Work order
Among the entries below, take the line with "Image resolution: width=500" and the line with "Click the Content", and output them and every line between them exactly, with nothing else.

Information

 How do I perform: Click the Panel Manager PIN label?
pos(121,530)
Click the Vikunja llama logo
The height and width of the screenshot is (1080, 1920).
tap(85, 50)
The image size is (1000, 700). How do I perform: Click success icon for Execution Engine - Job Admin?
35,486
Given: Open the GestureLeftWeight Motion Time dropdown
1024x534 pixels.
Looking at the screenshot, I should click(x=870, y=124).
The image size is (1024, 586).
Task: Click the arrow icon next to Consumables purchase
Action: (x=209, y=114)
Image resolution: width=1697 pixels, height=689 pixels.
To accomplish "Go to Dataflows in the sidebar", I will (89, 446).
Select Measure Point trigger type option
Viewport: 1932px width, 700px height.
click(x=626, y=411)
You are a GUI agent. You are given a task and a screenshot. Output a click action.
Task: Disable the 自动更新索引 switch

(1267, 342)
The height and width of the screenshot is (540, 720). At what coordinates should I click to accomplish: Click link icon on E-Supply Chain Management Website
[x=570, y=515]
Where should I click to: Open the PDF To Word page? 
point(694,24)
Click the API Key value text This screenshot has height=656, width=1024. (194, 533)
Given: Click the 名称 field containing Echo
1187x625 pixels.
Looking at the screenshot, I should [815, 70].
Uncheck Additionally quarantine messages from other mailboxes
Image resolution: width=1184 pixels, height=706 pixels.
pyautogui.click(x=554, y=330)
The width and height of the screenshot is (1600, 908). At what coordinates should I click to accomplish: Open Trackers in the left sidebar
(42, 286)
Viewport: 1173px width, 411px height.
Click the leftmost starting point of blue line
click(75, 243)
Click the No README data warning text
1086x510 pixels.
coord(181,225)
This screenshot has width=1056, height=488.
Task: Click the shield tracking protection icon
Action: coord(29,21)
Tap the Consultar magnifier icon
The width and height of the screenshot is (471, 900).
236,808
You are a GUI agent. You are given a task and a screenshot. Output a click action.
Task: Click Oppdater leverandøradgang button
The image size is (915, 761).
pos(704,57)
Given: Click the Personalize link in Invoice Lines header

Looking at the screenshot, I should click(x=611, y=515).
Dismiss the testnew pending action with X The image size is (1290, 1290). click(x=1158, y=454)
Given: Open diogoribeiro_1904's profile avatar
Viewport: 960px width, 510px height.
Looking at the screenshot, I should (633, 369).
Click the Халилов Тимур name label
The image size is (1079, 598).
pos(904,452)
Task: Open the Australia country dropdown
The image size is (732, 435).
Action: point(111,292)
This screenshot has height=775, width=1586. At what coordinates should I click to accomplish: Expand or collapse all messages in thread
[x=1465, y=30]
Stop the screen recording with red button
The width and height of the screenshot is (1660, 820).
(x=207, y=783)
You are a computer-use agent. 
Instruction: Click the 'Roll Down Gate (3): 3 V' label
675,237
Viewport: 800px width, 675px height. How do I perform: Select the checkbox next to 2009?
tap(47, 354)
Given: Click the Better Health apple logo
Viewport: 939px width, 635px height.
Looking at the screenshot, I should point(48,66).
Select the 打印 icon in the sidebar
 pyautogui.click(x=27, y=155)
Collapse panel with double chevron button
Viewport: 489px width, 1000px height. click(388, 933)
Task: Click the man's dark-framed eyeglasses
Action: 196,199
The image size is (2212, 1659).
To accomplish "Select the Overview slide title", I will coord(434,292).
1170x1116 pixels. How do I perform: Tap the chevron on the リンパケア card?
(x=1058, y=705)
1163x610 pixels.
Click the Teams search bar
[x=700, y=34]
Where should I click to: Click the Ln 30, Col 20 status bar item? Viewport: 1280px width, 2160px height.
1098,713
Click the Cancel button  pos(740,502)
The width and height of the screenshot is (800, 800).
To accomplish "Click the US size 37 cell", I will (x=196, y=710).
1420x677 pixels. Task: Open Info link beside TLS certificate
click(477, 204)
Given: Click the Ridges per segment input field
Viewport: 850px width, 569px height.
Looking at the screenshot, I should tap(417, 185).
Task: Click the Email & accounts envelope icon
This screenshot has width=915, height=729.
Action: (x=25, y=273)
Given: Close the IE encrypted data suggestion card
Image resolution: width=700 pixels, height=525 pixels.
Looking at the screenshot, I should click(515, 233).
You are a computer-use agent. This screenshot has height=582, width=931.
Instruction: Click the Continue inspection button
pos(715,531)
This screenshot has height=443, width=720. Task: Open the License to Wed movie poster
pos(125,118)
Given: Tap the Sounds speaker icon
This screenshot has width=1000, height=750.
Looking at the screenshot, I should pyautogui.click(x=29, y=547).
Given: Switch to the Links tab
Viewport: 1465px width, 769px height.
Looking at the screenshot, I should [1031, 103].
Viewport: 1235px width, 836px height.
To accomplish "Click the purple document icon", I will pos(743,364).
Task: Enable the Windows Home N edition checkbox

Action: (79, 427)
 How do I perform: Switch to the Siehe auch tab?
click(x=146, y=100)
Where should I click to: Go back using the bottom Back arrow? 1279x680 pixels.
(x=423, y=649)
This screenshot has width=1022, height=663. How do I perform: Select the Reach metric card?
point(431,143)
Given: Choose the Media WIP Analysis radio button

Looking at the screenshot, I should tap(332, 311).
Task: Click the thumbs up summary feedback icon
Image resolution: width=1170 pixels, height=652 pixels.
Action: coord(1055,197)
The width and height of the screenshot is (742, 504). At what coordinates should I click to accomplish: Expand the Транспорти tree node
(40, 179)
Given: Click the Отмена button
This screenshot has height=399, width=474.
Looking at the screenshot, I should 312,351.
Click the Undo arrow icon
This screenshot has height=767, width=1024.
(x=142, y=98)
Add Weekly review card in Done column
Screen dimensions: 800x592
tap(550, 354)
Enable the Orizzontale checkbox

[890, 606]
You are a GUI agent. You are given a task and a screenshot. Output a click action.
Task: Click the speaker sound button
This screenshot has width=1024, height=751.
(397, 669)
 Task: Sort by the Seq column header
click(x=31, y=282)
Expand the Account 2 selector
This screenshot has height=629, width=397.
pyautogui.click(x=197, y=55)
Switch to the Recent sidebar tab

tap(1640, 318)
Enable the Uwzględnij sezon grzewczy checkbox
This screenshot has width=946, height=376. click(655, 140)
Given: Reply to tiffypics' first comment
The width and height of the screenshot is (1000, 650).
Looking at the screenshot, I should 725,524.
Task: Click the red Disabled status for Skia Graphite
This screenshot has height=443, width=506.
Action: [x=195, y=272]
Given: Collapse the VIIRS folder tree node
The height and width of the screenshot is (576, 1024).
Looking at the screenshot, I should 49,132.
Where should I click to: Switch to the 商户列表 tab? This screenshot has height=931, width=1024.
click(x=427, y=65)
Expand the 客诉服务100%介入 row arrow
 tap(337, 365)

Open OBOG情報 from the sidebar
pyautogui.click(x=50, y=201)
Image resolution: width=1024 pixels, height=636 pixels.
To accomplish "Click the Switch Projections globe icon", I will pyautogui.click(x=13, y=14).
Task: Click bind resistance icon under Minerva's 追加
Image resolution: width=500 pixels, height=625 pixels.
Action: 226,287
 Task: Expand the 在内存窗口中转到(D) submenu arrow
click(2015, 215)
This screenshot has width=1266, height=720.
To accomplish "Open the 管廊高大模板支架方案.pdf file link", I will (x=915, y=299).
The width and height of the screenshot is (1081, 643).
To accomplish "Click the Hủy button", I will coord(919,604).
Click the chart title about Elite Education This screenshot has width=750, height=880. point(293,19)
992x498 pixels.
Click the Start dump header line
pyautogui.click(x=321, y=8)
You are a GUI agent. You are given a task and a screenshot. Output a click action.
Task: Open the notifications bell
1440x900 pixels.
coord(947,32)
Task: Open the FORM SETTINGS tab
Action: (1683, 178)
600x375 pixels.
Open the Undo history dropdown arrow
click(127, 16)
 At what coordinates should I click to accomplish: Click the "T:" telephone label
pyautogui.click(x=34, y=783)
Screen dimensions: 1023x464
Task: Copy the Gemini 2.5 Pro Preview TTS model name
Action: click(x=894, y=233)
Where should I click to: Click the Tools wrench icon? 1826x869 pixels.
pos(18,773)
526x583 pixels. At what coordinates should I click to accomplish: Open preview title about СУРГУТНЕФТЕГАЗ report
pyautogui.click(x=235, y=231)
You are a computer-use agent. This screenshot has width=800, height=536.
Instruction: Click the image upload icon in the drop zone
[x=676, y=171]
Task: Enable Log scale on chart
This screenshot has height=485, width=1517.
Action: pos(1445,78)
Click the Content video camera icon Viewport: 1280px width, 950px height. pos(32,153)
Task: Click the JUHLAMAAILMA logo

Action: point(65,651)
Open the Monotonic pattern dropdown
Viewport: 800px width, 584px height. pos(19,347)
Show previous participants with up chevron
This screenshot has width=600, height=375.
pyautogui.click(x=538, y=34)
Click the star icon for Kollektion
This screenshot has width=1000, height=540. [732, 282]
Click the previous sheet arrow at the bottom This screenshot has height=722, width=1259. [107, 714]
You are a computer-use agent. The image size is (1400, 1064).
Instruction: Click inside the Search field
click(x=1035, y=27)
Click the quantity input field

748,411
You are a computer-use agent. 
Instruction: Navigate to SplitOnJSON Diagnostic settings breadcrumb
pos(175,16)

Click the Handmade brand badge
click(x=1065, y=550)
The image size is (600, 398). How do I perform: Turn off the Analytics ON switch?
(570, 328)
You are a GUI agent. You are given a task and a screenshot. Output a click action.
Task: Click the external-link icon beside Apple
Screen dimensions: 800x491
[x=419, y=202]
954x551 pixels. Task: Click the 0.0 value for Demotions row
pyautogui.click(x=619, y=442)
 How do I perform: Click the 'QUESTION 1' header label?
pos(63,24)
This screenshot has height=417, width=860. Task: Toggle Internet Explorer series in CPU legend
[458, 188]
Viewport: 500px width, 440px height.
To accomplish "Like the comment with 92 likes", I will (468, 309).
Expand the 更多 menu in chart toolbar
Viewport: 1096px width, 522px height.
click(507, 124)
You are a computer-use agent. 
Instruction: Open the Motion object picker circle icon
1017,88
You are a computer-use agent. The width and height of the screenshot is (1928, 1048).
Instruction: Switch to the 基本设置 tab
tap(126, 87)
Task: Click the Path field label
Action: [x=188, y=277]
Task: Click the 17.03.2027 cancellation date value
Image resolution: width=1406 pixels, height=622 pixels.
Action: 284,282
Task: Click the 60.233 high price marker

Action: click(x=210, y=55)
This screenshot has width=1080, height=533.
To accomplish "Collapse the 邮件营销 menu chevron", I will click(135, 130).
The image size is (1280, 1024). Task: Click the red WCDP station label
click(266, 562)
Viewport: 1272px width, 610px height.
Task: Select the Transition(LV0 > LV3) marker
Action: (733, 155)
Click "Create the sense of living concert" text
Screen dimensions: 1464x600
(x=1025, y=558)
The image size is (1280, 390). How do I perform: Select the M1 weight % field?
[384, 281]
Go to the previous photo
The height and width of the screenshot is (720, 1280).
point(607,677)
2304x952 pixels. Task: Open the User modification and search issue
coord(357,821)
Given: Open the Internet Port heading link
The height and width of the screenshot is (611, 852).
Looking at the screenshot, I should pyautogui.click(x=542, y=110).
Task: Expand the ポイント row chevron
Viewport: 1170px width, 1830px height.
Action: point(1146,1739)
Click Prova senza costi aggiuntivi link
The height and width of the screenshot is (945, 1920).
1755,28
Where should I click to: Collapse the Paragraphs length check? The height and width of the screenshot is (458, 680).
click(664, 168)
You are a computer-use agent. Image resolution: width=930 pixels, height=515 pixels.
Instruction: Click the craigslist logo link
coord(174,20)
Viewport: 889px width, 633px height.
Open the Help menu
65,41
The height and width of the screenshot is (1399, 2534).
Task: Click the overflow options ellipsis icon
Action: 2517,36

Solution to the exercise
Image resolution: width=500 pixels, height=625 pixels.
Action: 226,287
 Task: Expand the 在内存窗口中转到(D) submenu arrow
click(2015, 215)
This screenshot has width=1266, height=720.
To accomplish "Open the 管廊高大模板支架方案.pdf file link", I will (x=915, y=299).
The width and height of the screenshot is (1081, 643).
To accomplish "Click the Hủy button", I will coord(919,604).
Click the chart title about Elite Education This screenshot has width=750, height=880. point(293,19)
992x498 pixels.
Click the Start dump header line
pyautogui.click(x=321, y=8)
You are a GUI agent. You are given a task and a screenshot. Output a click action.
Task: Open the notifications bell
1440x900 pixels.
coord(947,32)
Task: Open the FORM SETTINGS tab
Action: (1683, 178)
600x375 pixels.
Open the Undo history dropdown arrow
click(127, 16)
 At what coordinates should I click to accomplish: Click the "T:" telephone label
pyautogui.click(x=34, y=783)
Screen dimensions: 1023x464
Task: Copy the Gemini 2.5 Pro Preview TTS model name
Action: click(x=894, y=233)
Where should I click to: Click the Tools wrench icon? 1826x869 pixels.
pos(18,773)
526x583 pixels. At what coordinates should I click to accomplish: Open preview title about СУРГУТНЕФТЕГАЗ report
pyautogui.click(x=235, y=231)
You are a computer-use agent. This screenshot has width=800, height=536.
Instruction: Click the image upload icon in the drop zone
[x=676, y=171]
Task: Enable Log scale on chart
This screenshot has height=485, width=1517.
Action: pos(1445,78)
Click the Content video camera icon Viewport: 1280px width, 950px height. pos(32,153)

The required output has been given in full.